§ Prompt
Pull out the records word for word, starting at the line that contains "不干胶标签 (29, 140)" and stopping after the line that contains "首页 (27, 26)", with both of those lines included.

Records from a dataset:
___
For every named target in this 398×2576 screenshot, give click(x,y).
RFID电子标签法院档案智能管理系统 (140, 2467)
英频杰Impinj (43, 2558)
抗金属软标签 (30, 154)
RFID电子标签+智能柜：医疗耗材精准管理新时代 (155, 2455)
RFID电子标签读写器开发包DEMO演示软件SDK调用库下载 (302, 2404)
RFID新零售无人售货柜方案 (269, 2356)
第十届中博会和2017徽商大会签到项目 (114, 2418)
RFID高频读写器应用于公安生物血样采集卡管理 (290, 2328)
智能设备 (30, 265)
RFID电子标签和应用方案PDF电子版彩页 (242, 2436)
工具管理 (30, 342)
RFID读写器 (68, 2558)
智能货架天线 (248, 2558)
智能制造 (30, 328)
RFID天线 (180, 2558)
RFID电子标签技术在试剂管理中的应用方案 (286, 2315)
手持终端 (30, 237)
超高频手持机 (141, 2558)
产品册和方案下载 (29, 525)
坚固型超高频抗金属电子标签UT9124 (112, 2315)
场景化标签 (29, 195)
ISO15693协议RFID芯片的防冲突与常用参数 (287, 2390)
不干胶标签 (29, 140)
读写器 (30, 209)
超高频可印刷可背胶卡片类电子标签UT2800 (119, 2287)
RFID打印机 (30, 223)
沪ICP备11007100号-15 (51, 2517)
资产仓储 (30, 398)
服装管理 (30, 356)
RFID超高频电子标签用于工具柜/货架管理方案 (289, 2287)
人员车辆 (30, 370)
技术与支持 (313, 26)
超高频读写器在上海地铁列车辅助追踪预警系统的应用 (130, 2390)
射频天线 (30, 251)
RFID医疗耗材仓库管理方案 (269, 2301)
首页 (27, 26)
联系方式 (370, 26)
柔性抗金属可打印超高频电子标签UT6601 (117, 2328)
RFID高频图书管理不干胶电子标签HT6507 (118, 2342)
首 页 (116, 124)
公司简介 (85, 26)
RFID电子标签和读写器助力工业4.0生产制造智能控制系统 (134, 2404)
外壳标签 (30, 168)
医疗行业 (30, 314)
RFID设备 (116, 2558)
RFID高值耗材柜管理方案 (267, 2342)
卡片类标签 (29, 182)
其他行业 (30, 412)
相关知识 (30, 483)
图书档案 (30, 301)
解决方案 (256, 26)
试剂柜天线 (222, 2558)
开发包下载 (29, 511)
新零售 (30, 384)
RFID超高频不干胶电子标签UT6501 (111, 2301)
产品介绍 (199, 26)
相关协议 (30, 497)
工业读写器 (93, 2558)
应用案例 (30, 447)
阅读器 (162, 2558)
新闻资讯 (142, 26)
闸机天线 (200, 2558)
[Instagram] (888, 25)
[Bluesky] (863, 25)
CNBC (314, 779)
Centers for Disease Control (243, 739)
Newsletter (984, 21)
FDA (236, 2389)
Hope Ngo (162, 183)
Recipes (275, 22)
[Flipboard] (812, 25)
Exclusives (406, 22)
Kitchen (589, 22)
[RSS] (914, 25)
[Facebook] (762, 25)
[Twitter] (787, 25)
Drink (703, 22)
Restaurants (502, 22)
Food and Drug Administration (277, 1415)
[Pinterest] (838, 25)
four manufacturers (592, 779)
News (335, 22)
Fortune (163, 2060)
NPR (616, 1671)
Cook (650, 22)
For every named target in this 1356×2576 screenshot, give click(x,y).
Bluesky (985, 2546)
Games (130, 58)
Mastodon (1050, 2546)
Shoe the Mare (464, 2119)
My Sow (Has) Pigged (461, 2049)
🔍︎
___
§ Reply to the exercise
不干胶标签 (29, 140)
读写器 (30, 209)
超高频可印刷可背胶卡片类电子标签UT2800 (119, 2287)
RFID打印机 (30, 223)
沪ICP备11007100号-15 (51, 2517)
资产仓储 (30, 398)
服装管理 (30, 356)
RFID超高频电子标签用于工具柜/货架管理方案 (289, 2287)
人员车辆 (30, 370)
技术与支持 (313, 26)
超高频读写器在上海地铁列车辅助追踪预警系统的应用 (130, 2390)
射频天线 (30, 251)
RFID医疗耗材仓库管理方案 (269, 2301)
首页 (27, 26)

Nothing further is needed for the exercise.